Given passage ::
────────────────

❗❗ This repo will no longer be maintained, please visit /~https://github.com/milvus-io/bootcamp ❗ ❗
This solution implements hybrid search of vectors and structured data based on Milvus Partitions.
The following example uses feature vectors and structured data to simulate human faces. For a specific vector (can be regarded as a specific feature vector retrieved from a human face) and corresponding properties, this example moves this vector into a specific partition based on its properties. Vectors in a partition share the same properties. During a query, this example searches for top 10 similar vectors in the corresponding partition based on specified properties (time when the face image is acquired, gender, with/without glasses).
- Install Milvus0.10.4
- pip3 install numpy
- pip3 install faker
This example uses the ANN_SIFT1B dataset.
- Download location: http://corpus-texmex.irisa.fr/
- Base dataset: ANN_SIFT1B Base_set
- Query dataset: ANN_SIFIT1B Query_set
Note: You can also use other data files with
.bvecs
format.
This example contains two scripts: partition_import.py
and partition_query.py
. partition_import.py
defines the data properties and imports data to Milvus in partitions. partition_query.py
performs hybrid search based on customizable conditions.
The raw data contains feature vectors from 1,000,000 face images. This example code randomly generates properties (time when the image is acquired, gender, with/without glasses) for these vectors. Every 100,000 vectors have the same properties. Thus, there will be 10 partitions in the table imported to Milvus. Each partition contains 100,000 vectors. (Each partition can contain different numbers of vectors. This is just a simple example.) Each partition contains its corresponding partition name and partition tag. A partition tag is a string composed of properties of the corresponding partition.
Before running this script, you need to check the variables and change their value per your environment and data to ensure that the script runs correctly.
Variable description
Variable | Description |
---|---|
MILVUS_TABLE |
Table name created in Milvus. |
FILE_PATH |
Path of the dataset to be imported to Milvus. |
VEC_NUM |
Number of vectors in the table. Should be smaller than the sum of the local dataset. |
BASE_LEN |
Number of vectors to be imported to the table each time. Equals to the number of vectors in a partition. |
VEC_DIM |
Dimension of the table. You must set this value per the dimension of imported vectors. |
SERVER_ADDR |
Address of Milvus server. |
SERVER_PORT |
Port of Milvus server. |
Run
$ python3 partition_import.py
As is displayed in the previous screenshot, 1,000,000 vectors that are imported to Milvus are divided into 10 partitions. partition_tag
specifies strings such as '2019-11-20'. partition0
to partition9
specify the partition_name
of the corresponding partition. (partition_tag
and partition_name
are both self-defined.)

────────────────

Data block ::
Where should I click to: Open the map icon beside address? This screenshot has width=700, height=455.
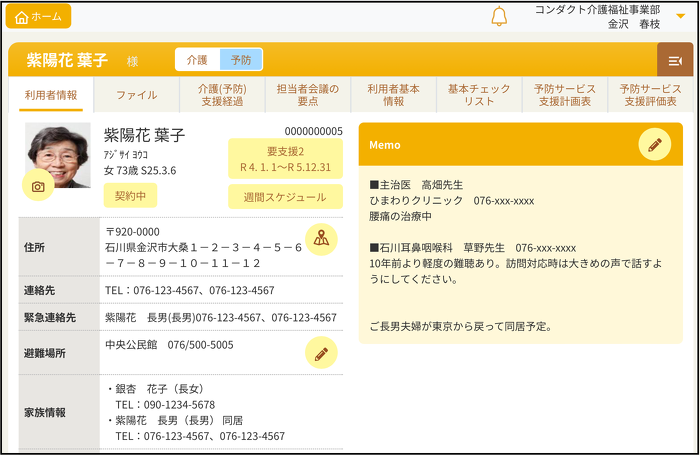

────────────────

Tasks to complete ::
(A) In the Milvus partition search guide, how many vectors does each partition hold?
(B) Pick up the Milvus partition search guide after its last sentence and keep writing it.

Task-by-task results ::
(A) Each partition holds 100,000 vectors.

(B)
Variable description
Variable | Description |
---|---|
MILVUS_TABLE |
Name of the table in Milvus to be queried. Must be the same as the table name created in partition_import.py . |
QUERY_PATH |
Location of the dataset to be queried. |
SERVER_ADDR |
Location of the Milvus server. |
SERVER_PORT |
Port of the Milvus server. |
TOP_K |
Number of vectors that are most similar to the raw data. |
Variables
Parameter | Description | |
---|---|---|
-n |
--num |
Sequence of the vector to query in the query dataset. |
-s |
--sex |
Gender of the face: male or female . |
-t |
--time |
Time when the image is acquired, such as 2019-04-05 . |
-g |
--glasses |
Whether the face is with glasses: True or False . |
-q |
--query |
Runs the query. No value needed for this parameter. |
Example
The following command queries top 10 vectors that are most similar to the 0th vector in the dataset. The gender is male and there are no glasses. The image is acquired on 2019-11-24:
$ python3 partition_query.py -n 0 -s male -g False -t 2019-11-24 -q
In the previous query result, id
specifies the sequence of the order to be inserted to the table. distance
specifies the Euclidean distance between the vector to query and the queried vector.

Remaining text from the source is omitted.